Beware of holidays. ... I speak feelingly for, having felt it my duty to drop work here and devote myself entirely to holidaying with the others (heaven knows I did it for the best) I am at present suffering from all the spiritual consequences of idleness. (April 1930, 348)

It was horrid to be in a city again. As Field said 'After training ourselves for the last few days to notice everything we have now to train ourselves to notice nothing.' (29/4/30, 353)

I felt that sort of melancholy which comes from going through the same scenes through which you walked with a friend ... Mixed with this melancholy, however, there was the freshness of solitude which itself feels like a friend revisited. (1/6/30, 354)

Now that [my brother] is with us I don't get enough solitude: or so I say to myself in excuse, knowing all the time that what God demands is our solution of the problem set, not of some other problem which he ought to have set: and that what we call hindrances are really the raw material of spiritual life. (24/12/30, 398)

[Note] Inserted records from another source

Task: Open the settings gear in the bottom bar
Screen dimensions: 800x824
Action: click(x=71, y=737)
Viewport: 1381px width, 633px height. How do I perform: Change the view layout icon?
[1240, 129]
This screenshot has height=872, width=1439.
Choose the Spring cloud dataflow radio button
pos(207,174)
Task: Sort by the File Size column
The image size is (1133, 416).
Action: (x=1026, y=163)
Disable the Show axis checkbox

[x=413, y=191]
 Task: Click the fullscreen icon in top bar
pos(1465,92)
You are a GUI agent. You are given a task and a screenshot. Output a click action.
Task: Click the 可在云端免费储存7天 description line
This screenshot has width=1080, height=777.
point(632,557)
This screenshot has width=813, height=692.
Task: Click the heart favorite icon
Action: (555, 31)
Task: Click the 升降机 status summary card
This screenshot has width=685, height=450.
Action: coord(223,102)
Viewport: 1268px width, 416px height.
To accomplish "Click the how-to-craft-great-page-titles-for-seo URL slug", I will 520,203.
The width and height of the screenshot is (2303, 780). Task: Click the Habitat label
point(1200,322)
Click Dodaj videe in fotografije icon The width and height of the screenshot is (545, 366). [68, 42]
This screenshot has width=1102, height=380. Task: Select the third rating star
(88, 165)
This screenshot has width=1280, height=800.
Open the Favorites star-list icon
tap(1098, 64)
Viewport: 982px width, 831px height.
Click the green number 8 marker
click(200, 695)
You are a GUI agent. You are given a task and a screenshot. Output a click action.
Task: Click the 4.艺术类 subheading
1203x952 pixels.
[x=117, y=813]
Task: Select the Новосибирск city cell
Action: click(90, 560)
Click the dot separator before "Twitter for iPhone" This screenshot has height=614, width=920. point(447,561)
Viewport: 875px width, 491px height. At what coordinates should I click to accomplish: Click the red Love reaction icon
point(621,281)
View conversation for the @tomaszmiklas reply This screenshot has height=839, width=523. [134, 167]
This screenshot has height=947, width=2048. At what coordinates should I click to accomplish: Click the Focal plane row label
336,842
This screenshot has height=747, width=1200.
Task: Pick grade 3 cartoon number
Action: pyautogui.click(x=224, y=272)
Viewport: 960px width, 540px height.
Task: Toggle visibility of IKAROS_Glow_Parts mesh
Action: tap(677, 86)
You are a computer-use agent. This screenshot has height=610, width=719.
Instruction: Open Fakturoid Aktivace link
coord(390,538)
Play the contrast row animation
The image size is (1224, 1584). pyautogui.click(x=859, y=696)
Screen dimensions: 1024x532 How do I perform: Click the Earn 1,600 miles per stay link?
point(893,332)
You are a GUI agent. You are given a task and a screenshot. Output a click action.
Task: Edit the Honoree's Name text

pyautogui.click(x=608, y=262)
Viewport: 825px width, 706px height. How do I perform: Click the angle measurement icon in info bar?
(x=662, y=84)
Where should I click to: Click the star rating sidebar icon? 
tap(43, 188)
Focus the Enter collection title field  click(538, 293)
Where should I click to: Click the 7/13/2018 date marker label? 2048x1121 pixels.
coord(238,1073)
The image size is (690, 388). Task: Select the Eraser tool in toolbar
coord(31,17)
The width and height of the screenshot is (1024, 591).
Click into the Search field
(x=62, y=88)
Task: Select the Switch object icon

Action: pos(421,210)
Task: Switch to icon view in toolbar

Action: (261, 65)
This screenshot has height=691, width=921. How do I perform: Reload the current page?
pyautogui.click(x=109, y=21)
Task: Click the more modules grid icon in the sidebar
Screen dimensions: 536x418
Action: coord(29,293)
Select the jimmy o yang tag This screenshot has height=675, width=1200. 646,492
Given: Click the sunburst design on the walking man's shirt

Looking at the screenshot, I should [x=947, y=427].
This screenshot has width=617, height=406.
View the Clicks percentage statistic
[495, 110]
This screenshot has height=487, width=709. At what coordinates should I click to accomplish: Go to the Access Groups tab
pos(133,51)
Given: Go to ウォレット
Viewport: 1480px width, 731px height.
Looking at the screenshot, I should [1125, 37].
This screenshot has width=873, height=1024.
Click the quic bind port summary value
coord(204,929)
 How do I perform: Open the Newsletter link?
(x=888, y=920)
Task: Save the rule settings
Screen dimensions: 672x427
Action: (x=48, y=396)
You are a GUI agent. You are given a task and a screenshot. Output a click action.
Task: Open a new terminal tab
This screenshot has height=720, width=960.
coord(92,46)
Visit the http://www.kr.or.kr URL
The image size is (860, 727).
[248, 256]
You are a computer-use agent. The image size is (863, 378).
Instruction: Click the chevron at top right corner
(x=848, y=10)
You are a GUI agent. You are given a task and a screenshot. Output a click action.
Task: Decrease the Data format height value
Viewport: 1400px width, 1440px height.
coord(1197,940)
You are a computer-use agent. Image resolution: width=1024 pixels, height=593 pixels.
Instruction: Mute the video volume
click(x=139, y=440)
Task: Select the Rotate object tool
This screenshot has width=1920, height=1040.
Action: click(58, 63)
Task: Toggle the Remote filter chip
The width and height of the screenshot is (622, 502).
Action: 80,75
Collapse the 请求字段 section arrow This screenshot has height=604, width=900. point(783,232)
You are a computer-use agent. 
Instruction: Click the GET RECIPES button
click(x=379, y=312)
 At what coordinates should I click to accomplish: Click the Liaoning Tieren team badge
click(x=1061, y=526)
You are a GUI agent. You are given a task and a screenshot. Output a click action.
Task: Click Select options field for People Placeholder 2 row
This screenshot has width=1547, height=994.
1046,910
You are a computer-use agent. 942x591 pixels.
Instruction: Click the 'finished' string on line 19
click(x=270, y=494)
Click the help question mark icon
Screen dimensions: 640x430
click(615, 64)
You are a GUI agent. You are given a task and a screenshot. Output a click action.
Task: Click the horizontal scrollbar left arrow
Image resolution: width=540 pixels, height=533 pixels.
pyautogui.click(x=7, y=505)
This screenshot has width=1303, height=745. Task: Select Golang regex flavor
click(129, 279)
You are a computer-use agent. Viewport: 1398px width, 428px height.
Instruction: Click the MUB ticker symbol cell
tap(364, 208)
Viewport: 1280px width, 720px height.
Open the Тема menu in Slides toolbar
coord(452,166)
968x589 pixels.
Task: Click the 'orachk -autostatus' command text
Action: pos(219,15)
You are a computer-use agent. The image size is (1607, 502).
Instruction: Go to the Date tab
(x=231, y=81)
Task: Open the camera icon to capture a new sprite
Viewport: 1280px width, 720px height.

It has done me good to be with him: because while his idea of the good is much lower than mine, he is in so many ways better than I am. I keep on crawling up to the heights and slipping back to the depths: he seems to do neither. There always have been these two types. (10/1/31, 401)

I suppose that when one hears a tale of hideous cruelty anger is quite the wrong reaction, and merely wastes the energy that ought to go in a different direction: perhaps merely dulls the conscience which, if it were awake, would ask us 'Well? What are you doing about it?' (17/1/31, 404)

Delight is a bell that rings as you set your foot on the first step of a new flight of stairs leading upwards. Once you have started climbing you will notice only the hard work: it is when you have reached the landing and catch sight of the new stair that you may expect the bell again. (8/11/31 430)

I think one may be quite rid of the old haunting suspicion - which raises its head in every temptation - that there is something else than God - some other country into which He forbids us to trespass - some kind of delight which He 'doesn't appreciate' or just chooses to forbid, but which would be real delight if only we were allowed to get it. The thing just isn't there. Whatever we desire is either what God is trying to give us as quickly as He can, or else a false picture which would not attract us for a moment if we saw the real thing. (12/9/33, 465)

The great thing, if one can, is to stop regarding all the unpleasant things as interruptions of one's 'own', or 'real' life. The truth is of course that what one calls the interruptions are precisely one's real life - the life God is sending one day by day. (20/12/43 499)

Don't imagine I doubt for a moment that what God sends us must be sent in love and will all be for the best if we have grace to use it so. My mind doesn't waver on that point: my feelings sometimes do. (2/7/49, 514)

Perhaps it is a good thing that troubles never come singly. Any one of my present woes would possibly affect me more if it was the only one. At any rate, when life gets very bad (do you find?) a sort of anaesthesia sets in. There is at least a mercy in being always tired: it takes the edge off things. (21/8/57, 544)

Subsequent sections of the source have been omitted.